First, in India itself, a weak rupee is considered to be a sign of political weakness. That sets the stage for Prime Minister Narendra Modi to be in a rough spot come the next election.
Second, it sets the stage for the Indian economy and the businesses within it to boom. In the United States, there is a negative correlation between how the stock markets perform and what the dollar does on the international stage. This means that on a general basis, when one goes up, the other goes down. It’s not a perfect negative correlation, as seen by the last several months, but it is more of a generality. The same holds true in India. When the rupee goes down, then the economy is set to go up.
Why does this happen? When a currency is weak, it becomes easier to purchase things with other currencies because they are stronger. You can create more buying power with a different currency by converting it to the weaker currency, getting an inflated amount of money, and then using that to buy stocks in the country with the weaker currency. This is currently what’s going on in India. It’s a good thing for their businesses, but a bad thing for their government as the rupee has lost its sway.
The next point is an easy one to make. There are plenty of chances to make money when a situation like this occurs. Proponents of the U.S. dollar can make money by going long on the dollar and short on the rupee. In the Forex market, this might not be easy unless you use excessive leverage. If the rupee drops 50 pips in a day, that’s great, but if you didn’t risk enough, then the profit you will see is going to be less than a dollar. However, this can be multiplied to a lot of money, depending on how much you risk. And when the leverage is amped up, it can become several hundred dollars in profit or more. The only problem is that your risk goes up, too, so while on this trade you make a few hundred dollars, on the next, you could lose the same amount on a bad trade.

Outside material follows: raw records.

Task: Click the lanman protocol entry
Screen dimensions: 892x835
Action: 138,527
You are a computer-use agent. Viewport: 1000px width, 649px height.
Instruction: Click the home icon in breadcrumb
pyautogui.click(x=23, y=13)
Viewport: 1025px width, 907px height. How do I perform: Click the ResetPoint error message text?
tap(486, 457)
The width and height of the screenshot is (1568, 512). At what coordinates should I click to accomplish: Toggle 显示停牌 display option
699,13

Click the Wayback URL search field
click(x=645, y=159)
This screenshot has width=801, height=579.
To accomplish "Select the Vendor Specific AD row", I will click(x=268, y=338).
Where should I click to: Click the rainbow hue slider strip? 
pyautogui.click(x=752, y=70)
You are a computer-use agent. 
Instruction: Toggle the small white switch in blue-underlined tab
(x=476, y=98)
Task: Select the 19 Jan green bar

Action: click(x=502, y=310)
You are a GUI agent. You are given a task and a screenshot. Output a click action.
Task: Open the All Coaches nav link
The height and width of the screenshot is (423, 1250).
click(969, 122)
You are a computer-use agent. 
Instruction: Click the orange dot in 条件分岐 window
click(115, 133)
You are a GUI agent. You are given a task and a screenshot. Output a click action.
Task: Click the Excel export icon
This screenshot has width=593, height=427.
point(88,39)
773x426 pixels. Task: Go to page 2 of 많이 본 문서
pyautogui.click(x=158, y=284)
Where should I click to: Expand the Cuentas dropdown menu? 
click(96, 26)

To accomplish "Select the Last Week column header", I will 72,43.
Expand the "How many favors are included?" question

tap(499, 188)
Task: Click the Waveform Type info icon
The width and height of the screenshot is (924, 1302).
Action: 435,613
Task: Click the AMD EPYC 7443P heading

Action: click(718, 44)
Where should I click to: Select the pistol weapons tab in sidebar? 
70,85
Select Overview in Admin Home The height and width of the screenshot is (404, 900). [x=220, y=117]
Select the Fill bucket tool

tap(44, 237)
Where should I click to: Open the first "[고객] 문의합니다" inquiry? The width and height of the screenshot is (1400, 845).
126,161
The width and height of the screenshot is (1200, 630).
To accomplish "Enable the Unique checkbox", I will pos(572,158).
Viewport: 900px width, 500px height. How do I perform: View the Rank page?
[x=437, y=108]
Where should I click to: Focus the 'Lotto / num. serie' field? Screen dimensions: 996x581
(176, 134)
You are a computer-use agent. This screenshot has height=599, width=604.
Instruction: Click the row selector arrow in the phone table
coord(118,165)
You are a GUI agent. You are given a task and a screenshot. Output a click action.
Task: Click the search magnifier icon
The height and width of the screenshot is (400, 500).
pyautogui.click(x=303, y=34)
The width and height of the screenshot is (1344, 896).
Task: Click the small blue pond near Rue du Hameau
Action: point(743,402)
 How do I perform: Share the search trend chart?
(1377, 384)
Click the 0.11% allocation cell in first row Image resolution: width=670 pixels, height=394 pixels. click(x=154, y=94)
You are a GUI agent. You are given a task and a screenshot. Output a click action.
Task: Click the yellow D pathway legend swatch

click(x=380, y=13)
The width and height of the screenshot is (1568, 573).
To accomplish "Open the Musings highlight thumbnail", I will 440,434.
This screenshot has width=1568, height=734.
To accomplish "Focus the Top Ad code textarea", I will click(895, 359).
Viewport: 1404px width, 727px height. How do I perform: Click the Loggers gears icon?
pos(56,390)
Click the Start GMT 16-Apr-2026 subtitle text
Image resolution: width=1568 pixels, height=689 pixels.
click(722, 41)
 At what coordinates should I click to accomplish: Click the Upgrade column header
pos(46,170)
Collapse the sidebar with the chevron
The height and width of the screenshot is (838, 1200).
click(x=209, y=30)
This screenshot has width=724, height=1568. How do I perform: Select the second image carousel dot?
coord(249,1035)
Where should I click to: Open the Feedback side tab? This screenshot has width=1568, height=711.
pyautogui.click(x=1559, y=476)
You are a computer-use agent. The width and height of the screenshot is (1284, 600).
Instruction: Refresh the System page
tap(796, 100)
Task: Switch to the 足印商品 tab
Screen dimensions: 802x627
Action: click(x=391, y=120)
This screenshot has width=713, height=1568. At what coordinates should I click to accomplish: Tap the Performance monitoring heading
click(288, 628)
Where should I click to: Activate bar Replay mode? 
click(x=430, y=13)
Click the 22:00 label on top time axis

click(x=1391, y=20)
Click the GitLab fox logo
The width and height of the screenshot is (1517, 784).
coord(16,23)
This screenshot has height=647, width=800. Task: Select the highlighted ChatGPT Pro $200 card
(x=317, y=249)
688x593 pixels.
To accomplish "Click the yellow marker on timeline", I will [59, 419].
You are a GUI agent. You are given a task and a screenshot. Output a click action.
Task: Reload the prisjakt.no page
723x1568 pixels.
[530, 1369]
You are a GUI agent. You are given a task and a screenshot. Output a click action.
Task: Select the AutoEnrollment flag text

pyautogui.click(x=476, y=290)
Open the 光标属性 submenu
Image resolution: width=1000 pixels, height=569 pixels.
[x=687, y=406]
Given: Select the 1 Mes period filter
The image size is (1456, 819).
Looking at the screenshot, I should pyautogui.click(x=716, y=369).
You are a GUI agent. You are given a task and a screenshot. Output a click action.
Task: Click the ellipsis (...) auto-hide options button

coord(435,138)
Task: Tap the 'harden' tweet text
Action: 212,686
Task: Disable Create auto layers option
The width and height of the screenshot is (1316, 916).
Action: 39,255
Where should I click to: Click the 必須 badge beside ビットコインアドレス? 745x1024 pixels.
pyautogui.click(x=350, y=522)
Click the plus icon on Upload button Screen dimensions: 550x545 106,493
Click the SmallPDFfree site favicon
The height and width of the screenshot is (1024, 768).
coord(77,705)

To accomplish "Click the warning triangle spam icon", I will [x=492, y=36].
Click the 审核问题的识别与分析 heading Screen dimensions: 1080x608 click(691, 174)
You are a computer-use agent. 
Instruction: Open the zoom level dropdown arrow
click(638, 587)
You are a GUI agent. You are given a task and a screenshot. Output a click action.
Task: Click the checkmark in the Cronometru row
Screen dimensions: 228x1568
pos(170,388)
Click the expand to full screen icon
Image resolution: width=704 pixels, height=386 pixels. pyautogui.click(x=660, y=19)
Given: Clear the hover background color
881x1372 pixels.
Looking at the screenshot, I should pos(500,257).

Or, you can focus on binary options, where leverage doesn’t become an issue. Yes, there is risk because if you predict the direction of movement wrong, then you lose all your risked, but when you are correct, you don’t need to worry about wasting your time on a small profit as there are no small profits. All correct trades receive a full amount, whether it’s a single pip in the right direction or 1,000. For those traders that have a firm grasp on the basics, this is a great choice as you don’t need to worry as much about how long your exposure is. These things are all known beforehand, so you won’t have to stress as much during the life of the open trade.
Stability in a currency is important, but a weaker currency now and then is a good thing as it brings investors into the private sector, and this is currently a good thing in India. The private economy is growing, and that’s a good thing for the average person their. The currency doesn’t need to be strong, it just needs to be stable, which it currently is. Regardless, when you know how the play between the two parts of an economy work, you can use it to your advantage as a trader.